Application of the ordered-subsets transmission reconstruction algorithm to contrast-enhanced dual-energy digital breast tomosynthesis

Contrast-enhanced dual-energy digital breast tomosynthesis (CE-DE-DBT) has a potential clinical impact for diagnostic breast imaging. Typically, CE-DE-DBT involves iodine contrast injection, image acquisitions at high energy (HE) and low energy (LE), weighted subtraction of the acquired data and finally reconstruction of the subtracted data. The resulting reconstruction displays iodinated structures against a noisy background that is the residual of imperfect subtraction of the anatomical breast structure. We hypothesize that CE-DE-DBT can be improved by using a reconstruction that yields better signal contrast and stronger background suppression as compared to that obtained using conventional reconstructions. We replace the commonly used FBP and SART reconstructions by a penalized likelihood reconstruction, OSTR (ordered-subsets transmission reconstruction). We used an ordinary quadratic smoothing regularizer as well as an edge-preserving Lange prior. OSTR is applied separately to the HE and LE data with weighted subtraction performed in the reconstructed domain.

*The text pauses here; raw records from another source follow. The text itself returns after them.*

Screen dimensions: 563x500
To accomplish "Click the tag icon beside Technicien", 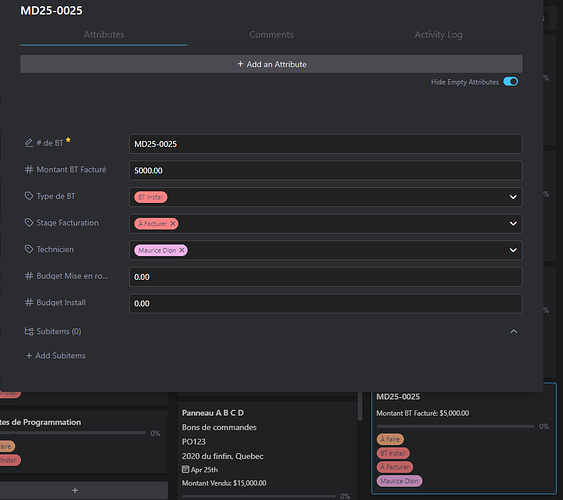I will [29, 249].
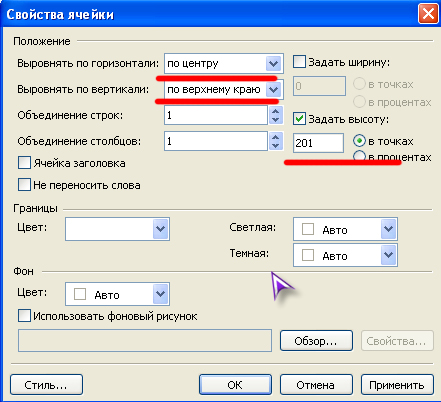441x402 pixels.
Task: Click the 'Обзор...' browse button
Action: click(316, 341)
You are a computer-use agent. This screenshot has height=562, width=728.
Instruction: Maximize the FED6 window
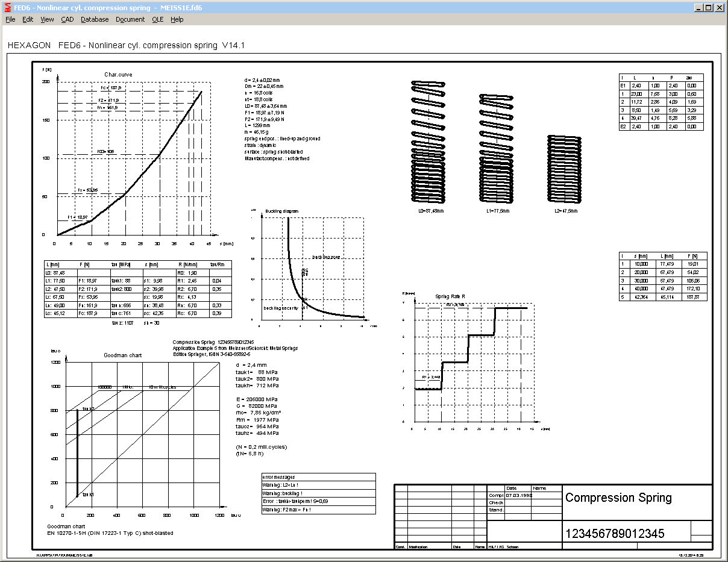pyautogui.click(x=708, y=8)
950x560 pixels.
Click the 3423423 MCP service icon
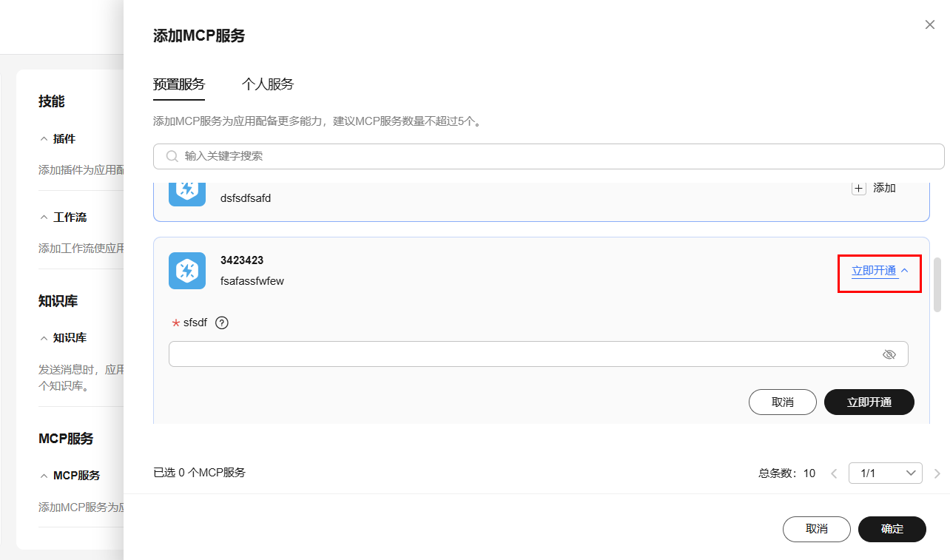[187, 271]
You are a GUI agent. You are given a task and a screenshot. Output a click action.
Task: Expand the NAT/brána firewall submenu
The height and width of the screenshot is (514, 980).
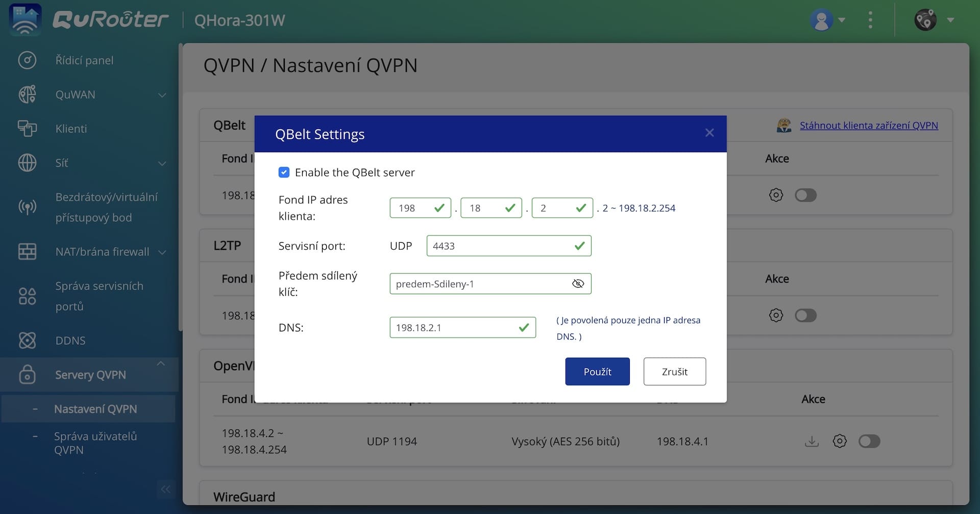[x=162, y=252]
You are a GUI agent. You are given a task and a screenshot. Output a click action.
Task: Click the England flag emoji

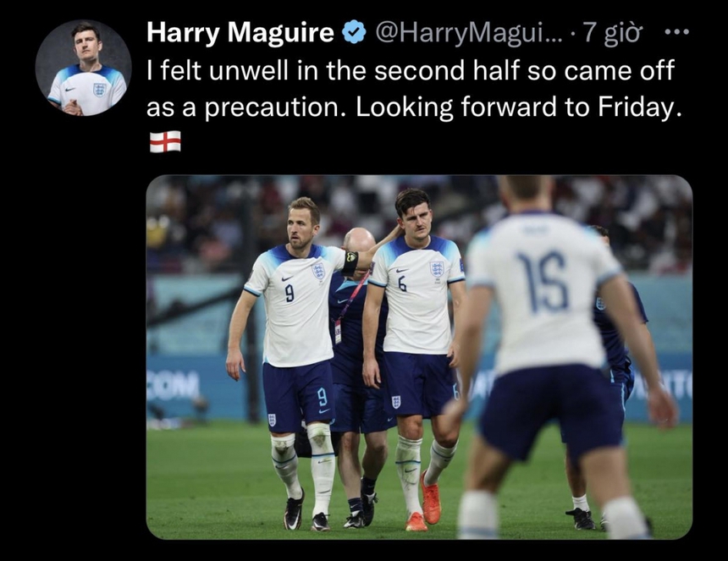tap(165, 141)
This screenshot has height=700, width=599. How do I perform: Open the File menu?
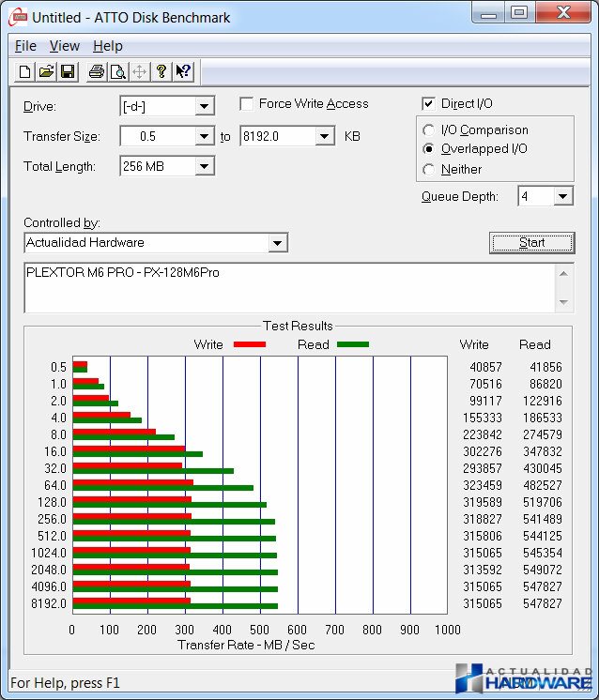25,46
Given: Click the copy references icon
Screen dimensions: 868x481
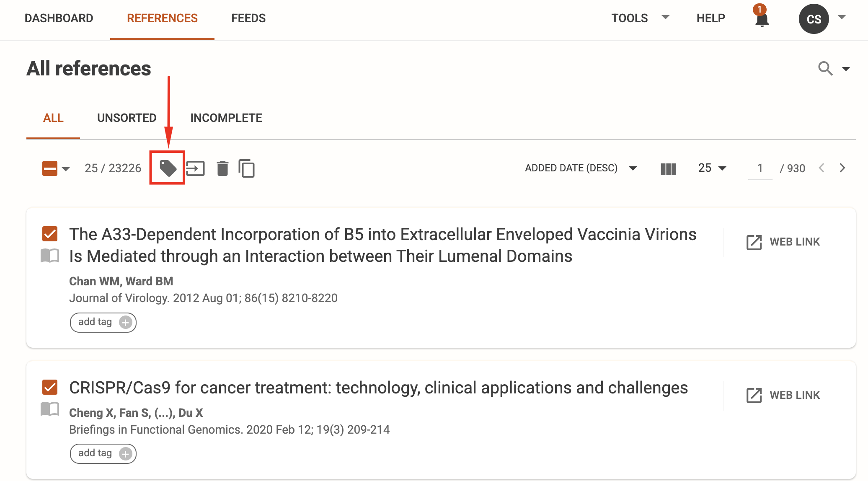Looking at the screenshot, I should 247,168.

We obtained projection data using a Siemens CEDET DBT scanner and a customized CIRS020 phantom that reflected adipose and glandular spatial variability and included an array of iodine inserts of varying contrast and size. The data was scatter corrected and reconstructed using the three methods. We measured image quality by SDNR (signal-difference-to-noise-ratio) at each of the 16 iodine inserts. In all 16 cases, SDNR was best for OSTR and worst for FBP. Our iodine inserts had high contrast, but in a clinical setting, it may be important to visualize weaker iodine signals. OSTR, a form of penalized likelihood reconstruction, may find use in improving CE-DE-DBT.